「初代を意識した不気味な「怪獣」に立ち向かう人間劇」シン・ゴジラ 涸井戸さんの映画レビュー(感想・評価)
初代を意識した不気味な「怪獣」に立ち向かう人間劇
この映画は往年の「怪獣プロレス」ではなく、初代の「得体の知れないバケモノ」としてのゴジラとそれを取り巻く人間劇です。
ゆえに、ゴジラは終始不気味で得体の知れない脅威であり、絶望的な存在となって人間達を打ちのめします。

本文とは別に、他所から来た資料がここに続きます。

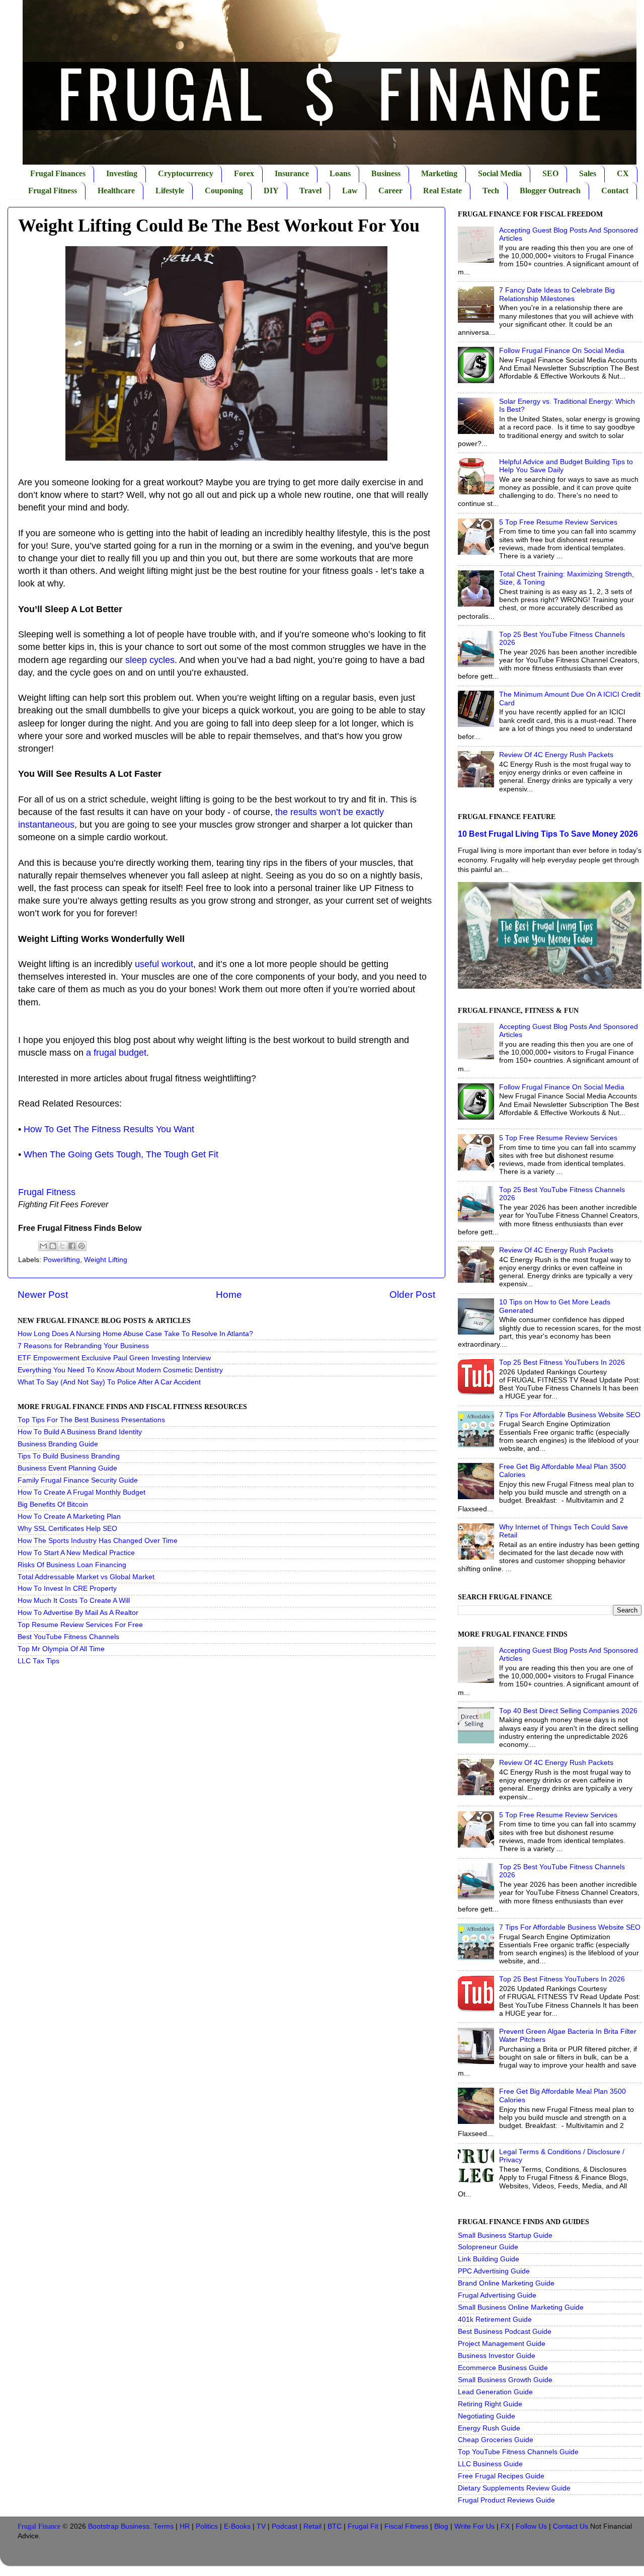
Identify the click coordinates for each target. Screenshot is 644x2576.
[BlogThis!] (53, 1246)
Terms (163, 2526)
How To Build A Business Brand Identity (80, 1432)
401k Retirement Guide (495, 2319)
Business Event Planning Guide (67, 1468)
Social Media (500, 173)
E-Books (237, 2526)
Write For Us (474, 2526)
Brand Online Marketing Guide (506, 2283)
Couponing (224, 190)
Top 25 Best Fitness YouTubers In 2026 (562, 1362)
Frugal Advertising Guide (497, 2295)
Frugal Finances (58, 173)
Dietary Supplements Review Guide (514, 2488)
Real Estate (442, 190)
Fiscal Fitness (406, 2526)
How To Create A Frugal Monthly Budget (81, 1492)
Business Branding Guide (58, 1444)
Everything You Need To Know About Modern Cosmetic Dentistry (120, 1370)
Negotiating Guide (486, 2416)
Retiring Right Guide (490, 2404)
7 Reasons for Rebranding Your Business (83, 1346)
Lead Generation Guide (495, 2392)
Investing (121, 173)
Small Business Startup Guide (505, 2235)
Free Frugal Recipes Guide (501, 2476)
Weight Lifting (105, 1260)
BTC (335, 2526)
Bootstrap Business (118, 2526)
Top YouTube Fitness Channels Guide (518, 2452)
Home (229, 1294)
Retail (312, 2526)
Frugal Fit (363, 2526)
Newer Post (43, 1294)
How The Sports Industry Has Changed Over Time (98, 1540)
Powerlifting (61, 1260)
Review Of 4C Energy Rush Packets (556, 755)
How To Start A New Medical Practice (76, 1553)
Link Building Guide (488, 2259)
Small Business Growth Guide (505, 2380)
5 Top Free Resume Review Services (558, 522)
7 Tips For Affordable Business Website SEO (569, 1415)
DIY (271, 190)
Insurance (292, 173)
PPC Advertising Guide (494, 2271)
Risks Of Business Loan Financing (72, 1565)
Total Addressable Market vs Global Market (86, 1577)
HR (185, 2526)
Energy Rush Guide (489, 2428)
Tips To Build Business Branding (69, 1456)
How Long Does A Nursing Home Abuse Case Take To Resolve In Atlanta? (135, 1334)
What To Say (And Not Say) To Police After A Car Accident (109, 1382)
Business (385, 173)
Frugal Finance (39, 2526)
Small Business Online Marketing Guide (521, 2307)
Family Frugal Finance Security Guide (78, 1480)
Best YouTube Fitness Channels (68, 1637)
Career (390, 190)
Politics (207, 2526)
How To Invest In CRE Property (67, 1588)
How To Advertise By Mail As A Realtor (78, 1612)
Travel (310, 190)
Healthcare (116, 190)
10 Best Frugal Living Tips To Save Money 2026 (548, 834)
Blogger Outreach (550, 190)
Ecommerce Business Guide (503, 2368)
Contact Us (570, 2526)
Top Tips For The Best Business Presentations (91, 1420)
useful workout (164, 964)
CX (623, 173)
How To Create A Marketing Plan (69, 1516)
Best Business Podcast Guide (504, 2331)
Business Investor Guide (496, 2356)
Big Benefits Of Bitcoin (53, 1504)
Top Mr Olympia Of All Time (61, 1649)
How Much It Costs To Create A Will (74, 1600)
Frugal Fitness (52, 190)
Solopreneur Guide (488, 2247)
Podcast (284, 2526)
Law (350, 190)
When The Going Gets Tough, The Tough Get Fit (121, 1154)
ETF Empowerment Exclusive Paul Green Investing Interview (114, 1358)
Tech (490, 190)
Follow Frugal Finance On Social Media (561, 350)
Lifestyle (169, 190)
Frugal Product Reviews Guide (506, 2500)
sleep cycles (150, 660)
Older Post (412, 1294)
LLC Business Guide (490, 2464)
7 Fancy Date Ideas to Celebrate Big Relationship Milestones (557, 294)
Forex (244, 173)
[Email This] (43, 1246)
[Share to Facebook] (72, 1246)
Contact (614, 190)
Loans (340, 173)
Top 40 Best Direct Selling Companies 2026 (568, 1711)
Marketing (439, 173)
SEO (550, 173)
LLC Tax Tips (38, 1661)
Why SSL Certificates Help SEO (67, 1528)
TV (261, 2526)
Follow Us (531, 2526)
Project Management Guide (501, 2343)
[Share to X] (62, 1246)
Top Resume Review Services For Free (80, 1625)
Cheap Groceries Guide (495, 2440)
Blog (441, 2526)
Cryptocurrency (185, 173)
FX (505, 2526)
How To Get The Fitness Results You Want (109, 1129)
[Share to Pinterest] (81, 1246)
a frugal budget (116, 1053)
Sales (587, 173)
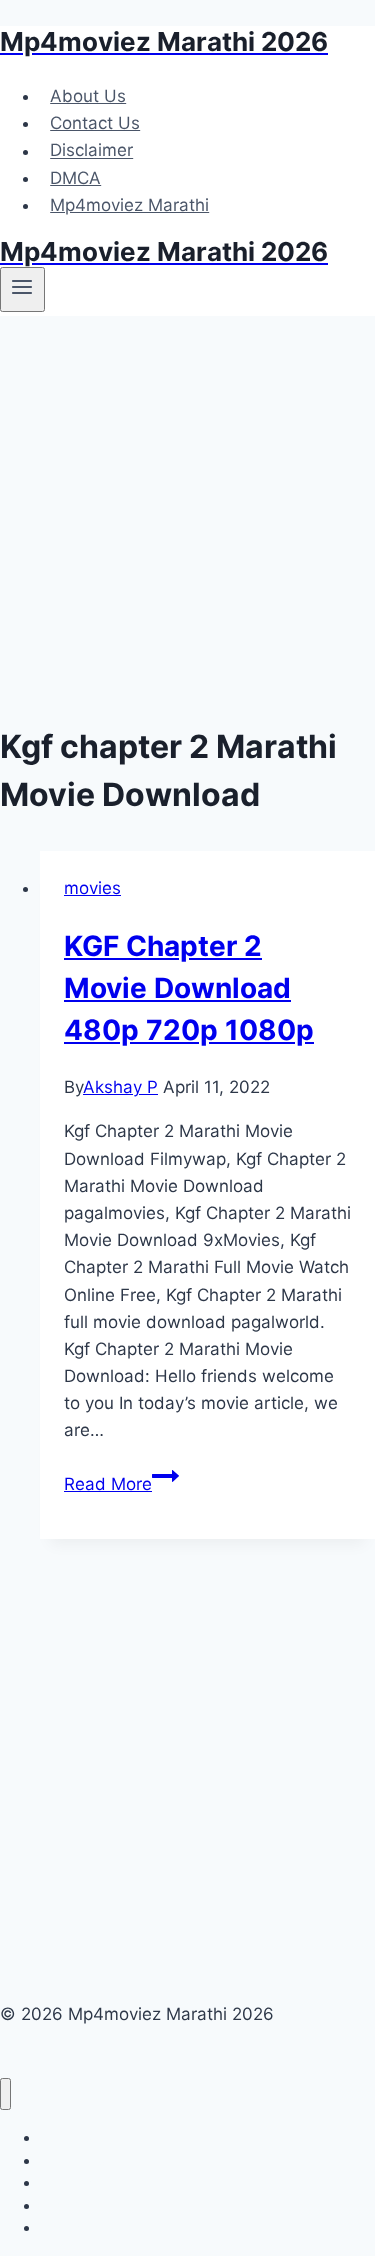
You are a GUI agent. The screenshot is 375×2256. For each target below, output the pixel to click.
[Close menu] (5, 2094)
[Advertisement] (187, 513)
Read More (121, 1484)
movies (92, 888)
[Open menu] (22, 289)
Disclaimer (91, 151)
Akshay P (120, 1087)
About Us (88, 96)
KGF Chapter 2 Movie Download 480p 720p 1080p (189, 988)
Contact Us (95, 123)
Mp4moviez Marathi (129, 205)
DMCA (75, 178)
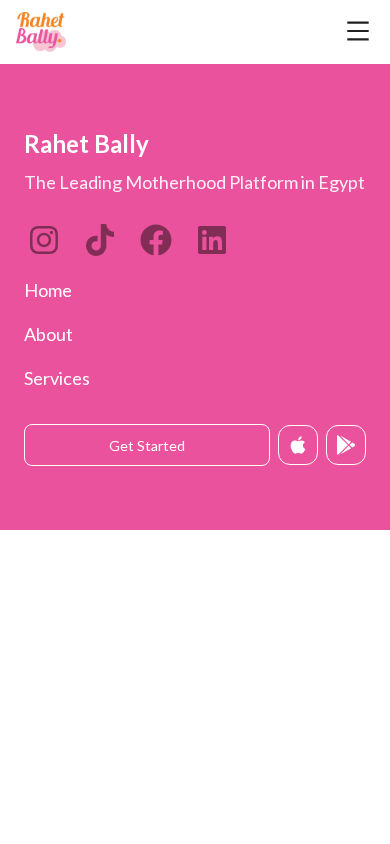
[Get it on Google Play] (346, 445)
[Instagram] (44, 240)
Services (57, 378)
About (48, 334)
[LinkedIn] (100, 240)
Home (48, 290)
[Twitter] (156, 240)
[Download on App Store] (298, 445)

そして、それに相対するのは極普通の政治家達であり、専門家達です。
何度も何度も繰り返される会議、総理大臣に決断を迫る場面、疲労困憊の中会議室に詰めて対策を練る専門家たち。
それはとても日本的で、同時に庵野監督的な描写があちこちに見られます。
私は邦画のわざとらしさやお芝居臭さが苦手なんですが、この臭い消しが上手いですね。
また兵器に詳しくない私ですが、自衛隊の装備も兵器もキッチリ描く事で、ゴジラという脅威を際立たせてくれます。
戦車の射程もまた長い!
あの長い射程距離こそが、本来の戦車砲の交戦位置なんでしょうね。
脅威としてのゴジラは、まさに不気味で異様です。
平成シリーズの垢抜けた怪獣王をイメージされる方にとっては、コレジャナイと思われるのも仕方ないかもしれません。
あの不気味さの演出は、受ける人と受け付けない人がいるでしょう。
とはいえ、ゴジラのトレードマークは健在です。
庵野監督はああいう描写上手いですよね。
口、開きっぱなしになりました。
長々と書いてしまいましたが、総括すると。
邦画として観た場合、間違いなく良作です。
怪獣映画として観た場合、不気味さが受け入れられれば面白いでしょう。
ゴジラ映画として観た場合は、期待値と求めるものの違いで評価は分かれるでしょう。
私は最初は少し戸惑いましたが、「理不尽で恐ろしき怪獣ゴジラ」が好きなのでひとまず満足です。
欲を言えば、もっとゴジラが暴れるシーンが見たかったですが。
よって「昨今珍しい、観て損は無い邦画」だと思います。
先入観がない人の方が楽しめるかもしれません。